Friday 6 May 2022 11:35am
The Food Science students organising the event are, from left, Lizzie Cunliffe, Molly Goodisson, Shain Ebron, Emily Doughty and Lance Aya. The sixth member of the group, Emma Roberts, was not available for the photo. Photo: supplied.
Dunedin ‘foodie’ influencers will be getting creative in the kitchen with some of Aotearoa New Zealand’s most commonly wasted ingredients and sharing the results on Instagram.
The challenge has been cooked up by the Food Science Department for its annual Stop Wasting Food Day.
Traditionally students host the event in The Link and people passing by are invited to take part. The event had gone ahead in previous years but this year, as a result of COVID-19 restrictions, the group organising it had to come up with something different.
“We had to think up a completely new event that we had never done before, and we came up with the food boxes,” Consumer Food Science honours student Lance Aya says.
The boxes contain some of New Zealand’s most commonly wasted cooking ingredients such as potatoes and carrots, as well as a couple of recipes, he says. The group decided to collaborate with six popular Dunedin Instagram influencers who all share a passion for food.
“We’ll be sending them each a food box on the two nights leading up to Stop Wasting Food Day, Thursday 28 April.”
There will be enough ingredients provided to make two meals, one snack and a desert, as well as an informational pamphlet on food waste and how to reduce it.
The influencers will document and share the whole process, from receiving the box, to preparing and eating the meals, along with some tips to help their followers stop wasting food, Lance says.
Stop Wasting Food Day is part of the Love Food Hate Waste movement which seeks to reduce the amount of food people throw out needlessly. Nationally, Aotearoa New Zealand throws away 157,389 tonnes of food per year, which is enough to feed 337,774 people for a year, or nearly triple the population of Dunedin.
Lance believes many people do not know how to store food properly, which leads to it perishing and being binned.
“There’s a lot of factors, such as people not realising storing fruit near apples ripens the fruit a lot quicker,” he says.
“Keeping things out of light, and in cool, dark places will help them last longer.
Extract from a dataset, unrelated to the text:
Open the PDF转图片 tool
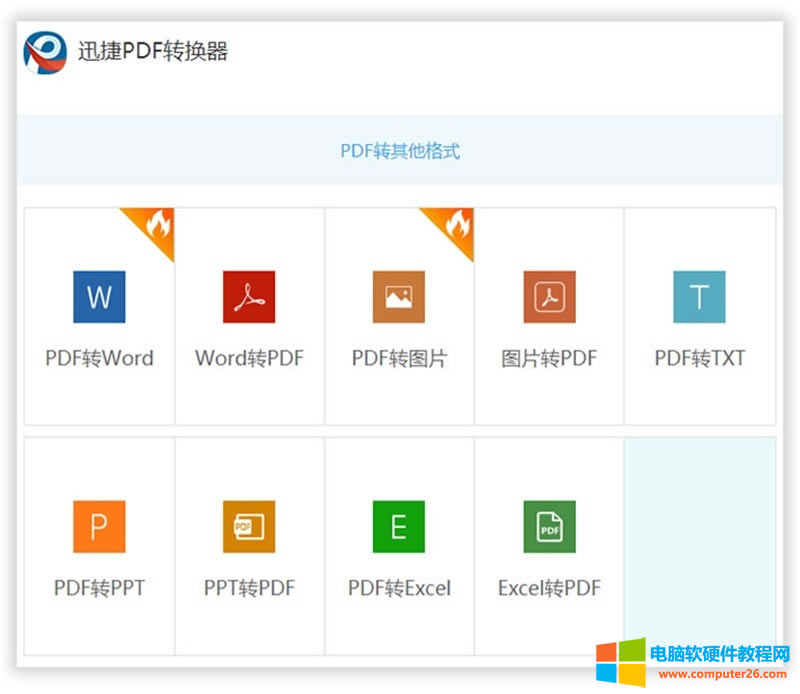Viewport: 800px width, 694px height. pos(398,297)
Also storing them in the fridge, near the back, where it’s colder.”
While many students were environmentally minded, the group decided that the event may gain more traction if it highlighted how much money students were wasting by throwing food out - $1.17 billion worth of food is wasted annually in New Zealand.
“Students don’t have that much money to go around. If they’re wasting food, that could be prevented, and could save them money.”
Consumer Food Science honours student and group member Emma Roberts says students could save money by eating leftovers instead of buying a new meal.
“Use up all those things you’re throwing out,” she says. “Use up leftovers.”
When food was dumped alongside waste such as plastics and metals it was not given the chance to breakdown properly, she says, which results in large CO2 emissions.
Overall, New Zealand emits 409,234 tonnes of carbon dioxide a year, equivalent to taking 150,453 cars off the road for one year.
Wasting food was also a waste of resources, Lance added.
“Just a big over all waste of the resources going in to making the food – water, farming, fuel and logistics.”